#### [EXERCISE MATERIALS]
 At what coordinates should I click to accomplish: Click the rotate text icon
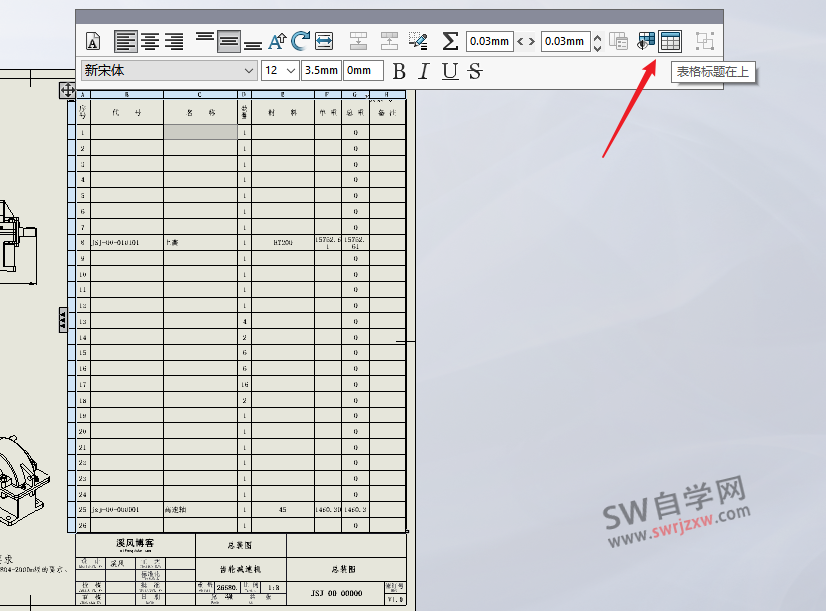point(298,41)
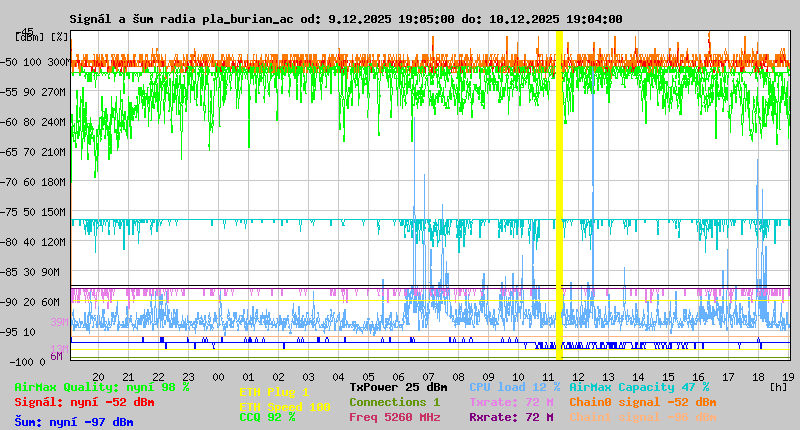Click the green 'CCQ 92 %' legend
This screenshot has height=430, width=800.
point(267,417)
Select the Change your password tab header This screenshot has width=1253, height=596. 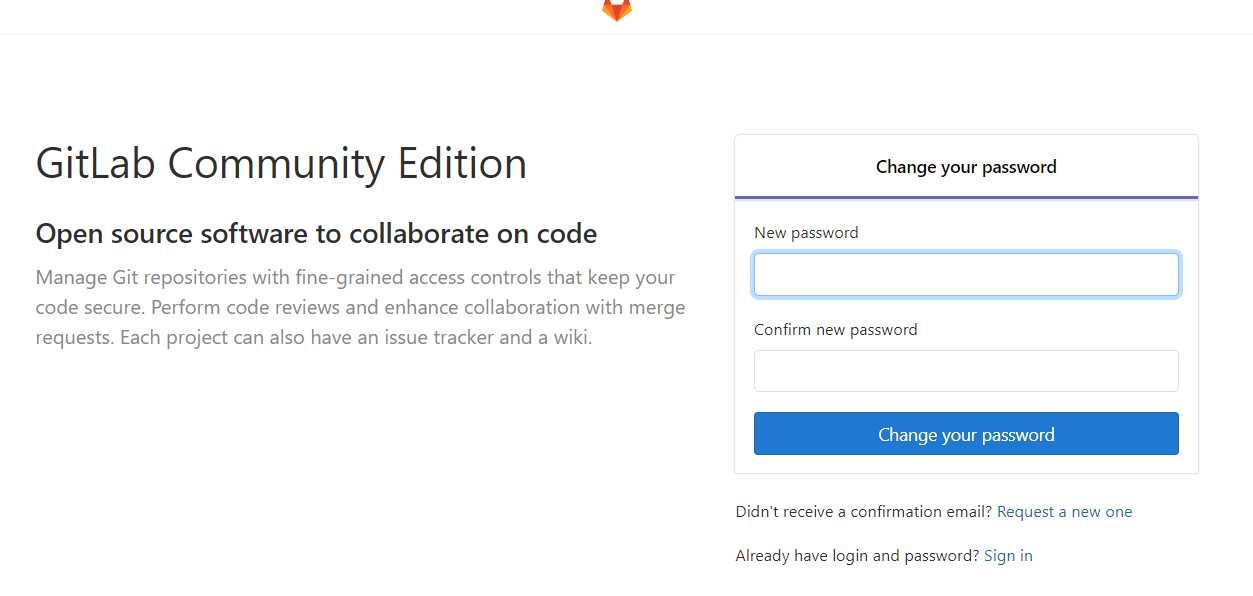click(966, 167)
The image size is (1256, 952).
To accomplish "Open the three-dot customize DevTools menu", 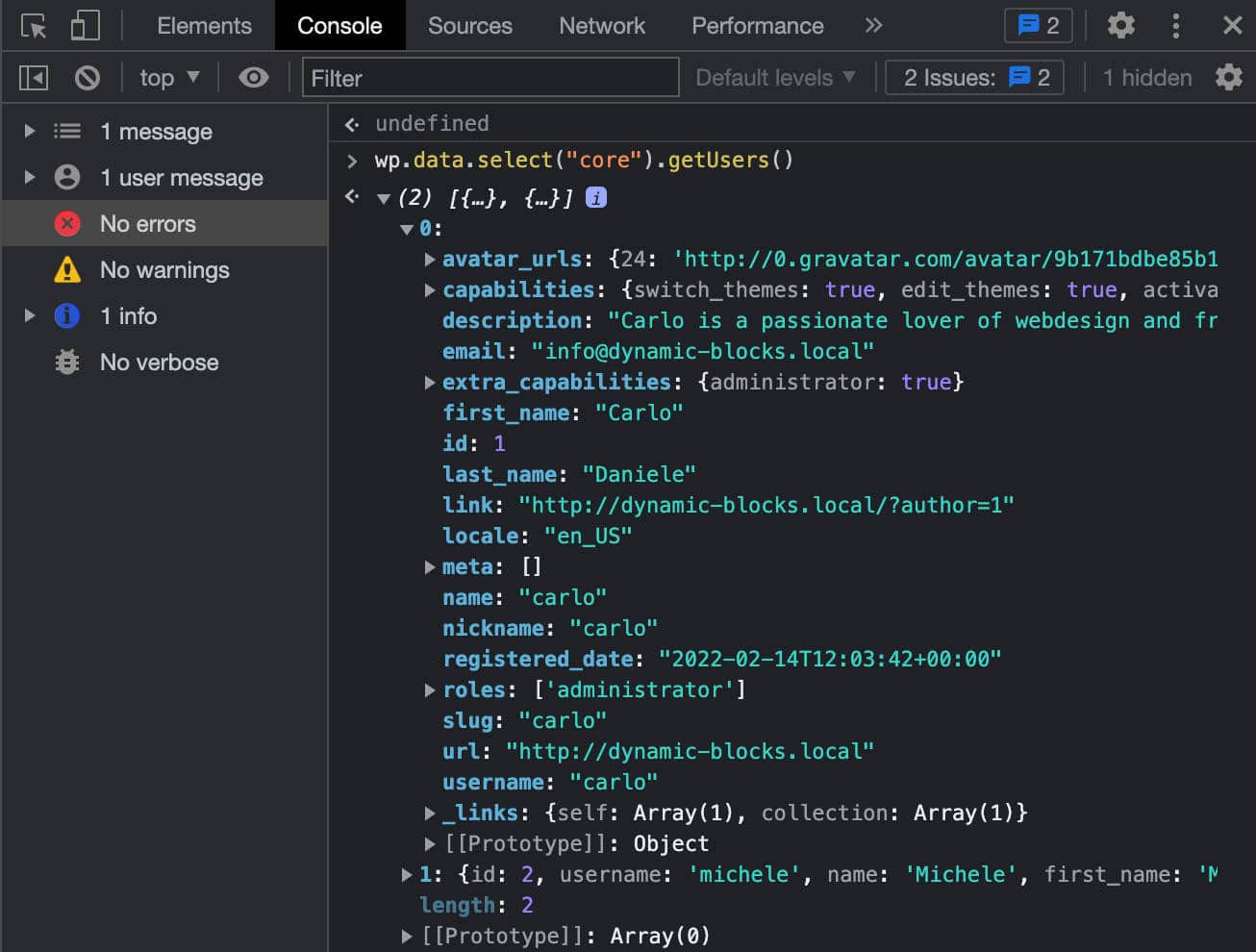I will pyautogui.click(x=1175, y=26).
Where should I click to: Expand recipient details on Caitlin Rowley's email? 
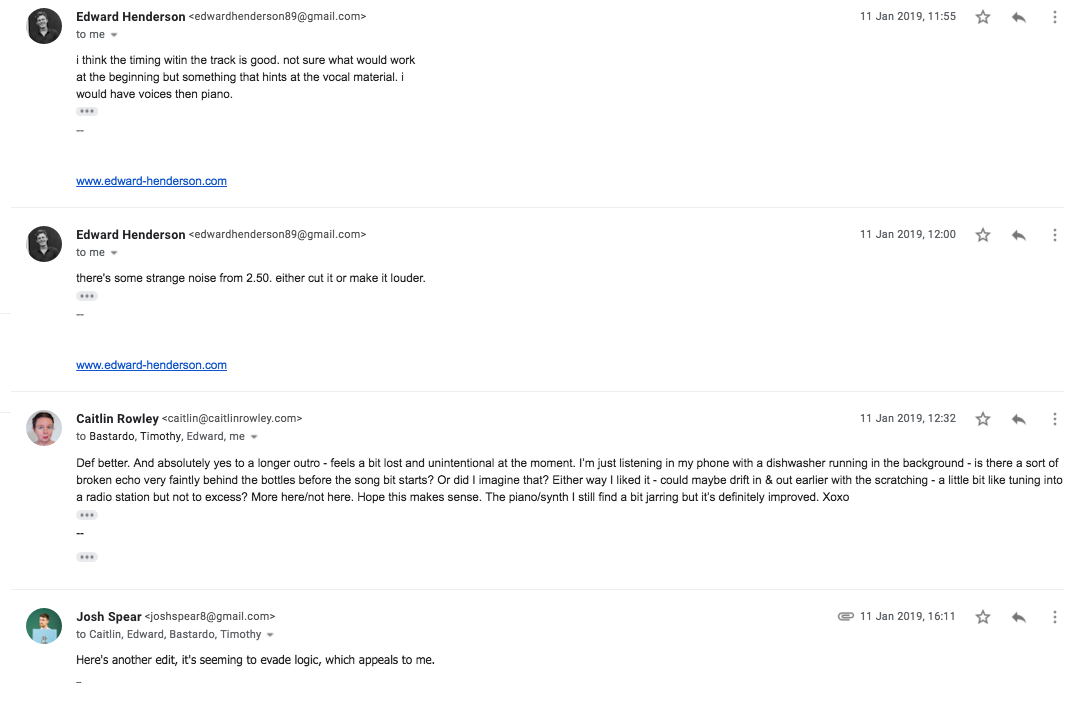tap(254, 437)
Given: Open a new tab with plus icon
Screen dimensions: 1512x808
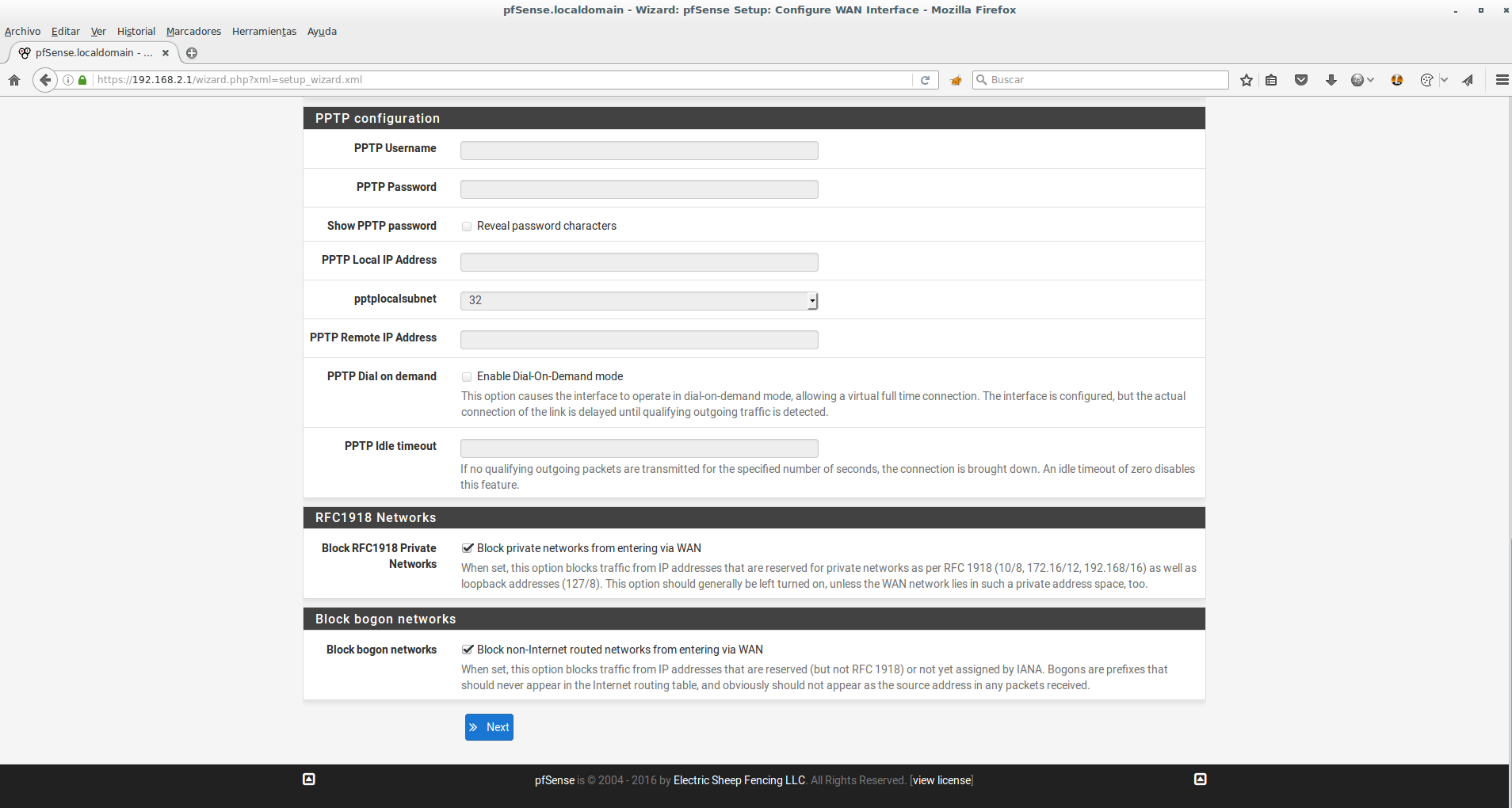Looking at the screenshot, I should pyautogui.click(x=192, y=53).
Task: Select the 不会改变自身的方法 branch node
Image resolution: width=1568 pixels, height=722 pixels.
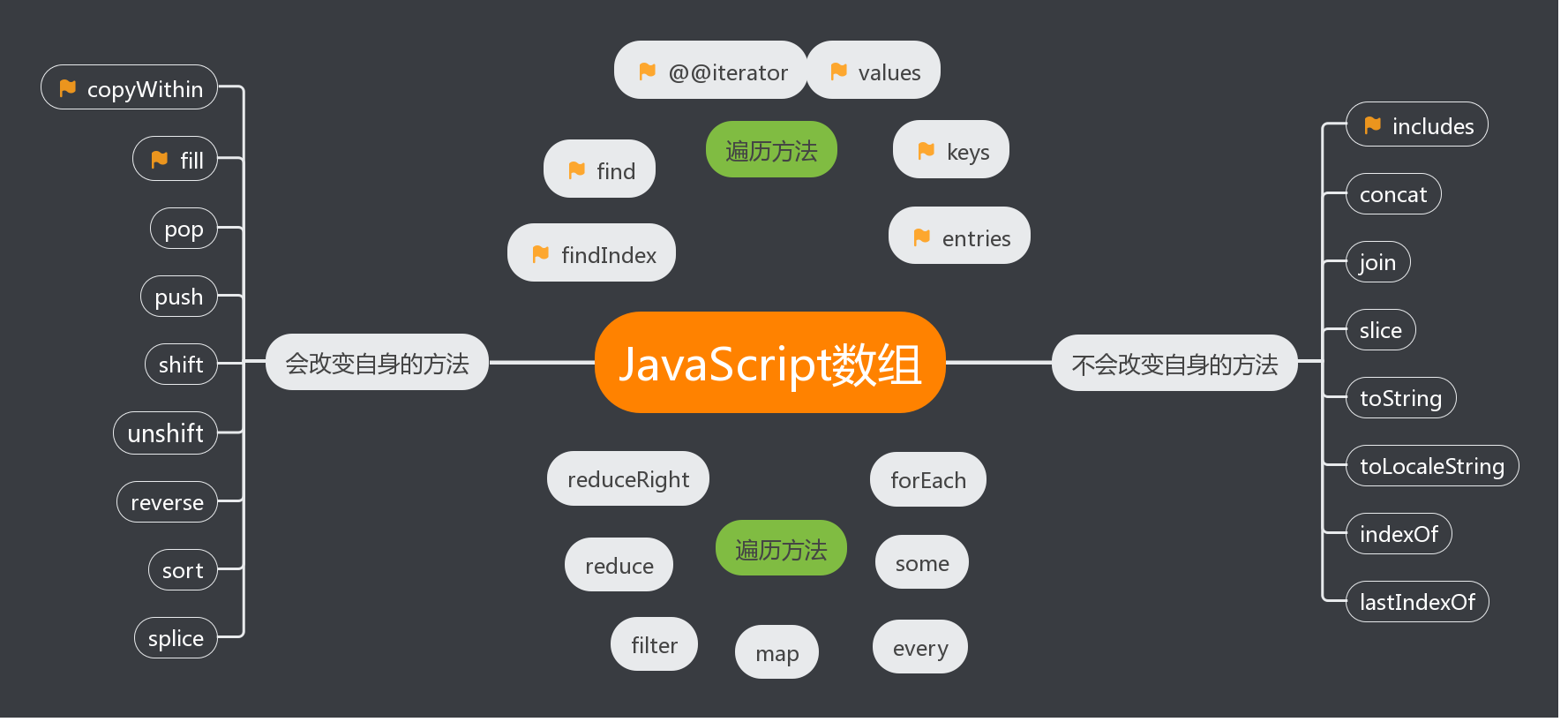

#### [ACTIVITY]
Each line from the one with "Screen dimensions: 1512x808" through the end of the entries should be reproduced exactly. Leave out the pictures.

#### [YOUR RESPONSE]
Screen dimensions: 1512x808
Looking at the screenshot, I should pyautogui.click(x=192, y=53).
Task: Select the 不会改变自身的方法 branch node
Image resolution: width=1568 pixels, height=722 pixels.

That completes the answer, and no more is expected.